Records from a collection
----

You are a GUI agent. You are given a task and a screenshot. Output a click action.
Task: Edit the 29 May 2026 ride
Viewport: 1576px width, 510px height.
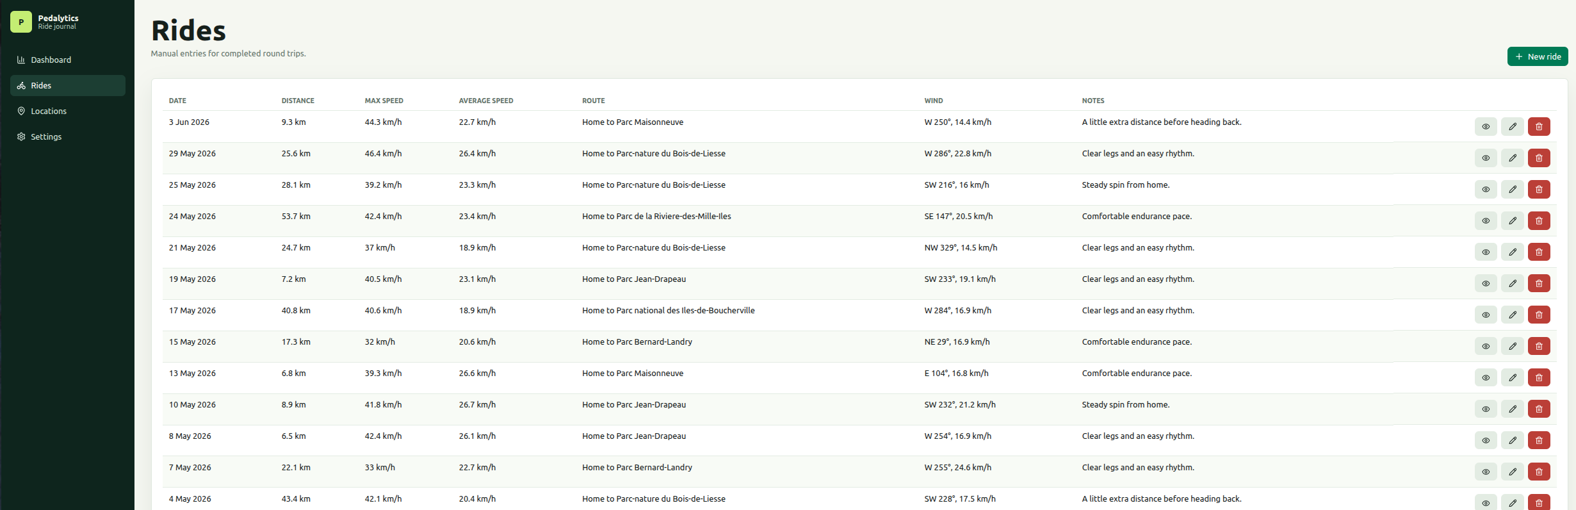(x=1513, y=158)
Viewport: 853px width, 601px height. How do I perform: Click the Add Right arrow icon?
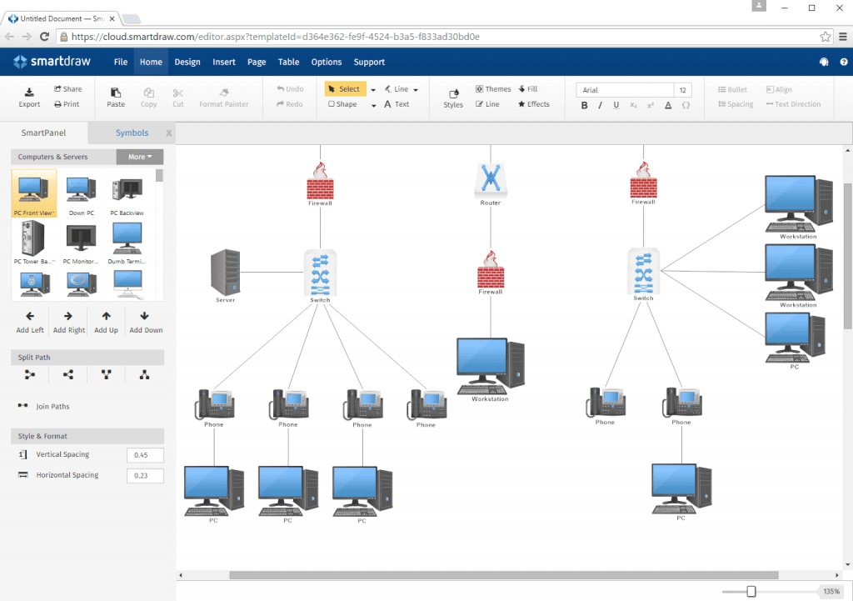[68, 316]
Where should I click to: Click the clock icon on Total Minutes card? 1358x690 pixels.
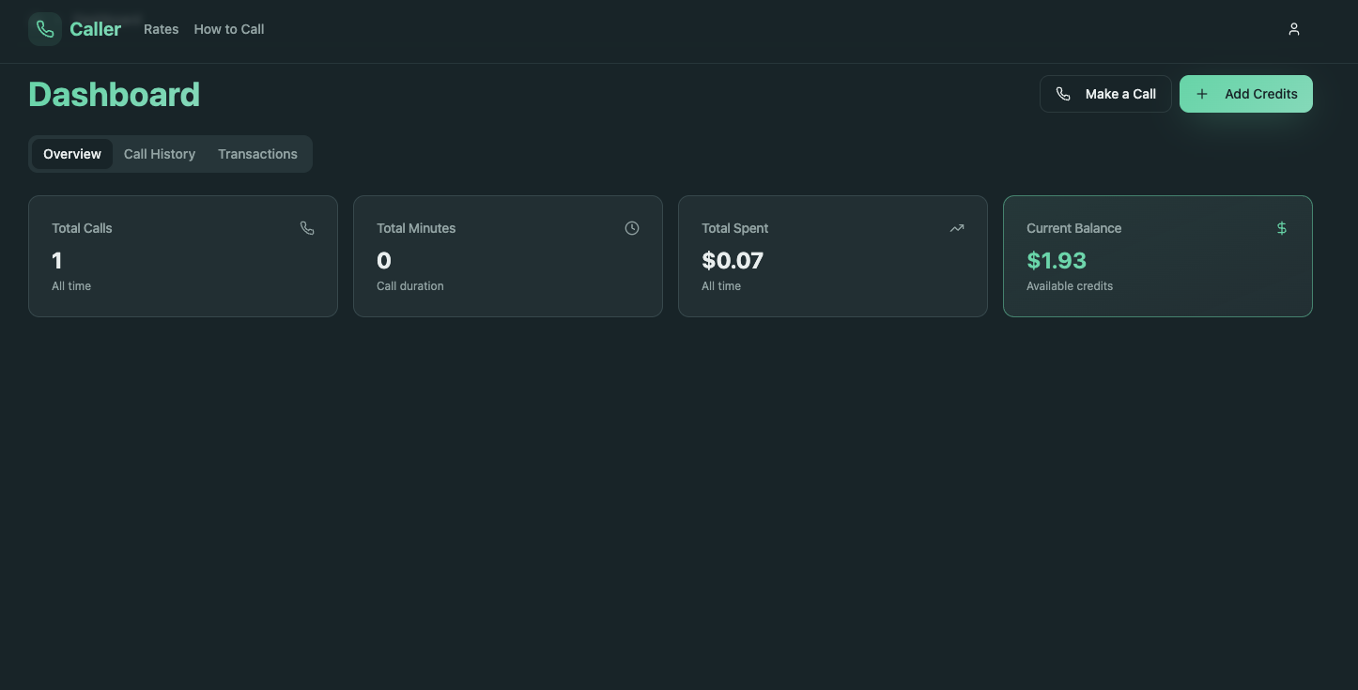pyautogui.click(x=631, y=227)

----

Problem to solve =
Only one thing is required: an exact printout of the lines from the line containing "Where should I" through the last line of the records, pictures excluded.

Solution to the problem =
Where should I click to: Click the clock icon on Total Minutes card? 1358x690 pixels.
pyautogui.click(x=631, y=227)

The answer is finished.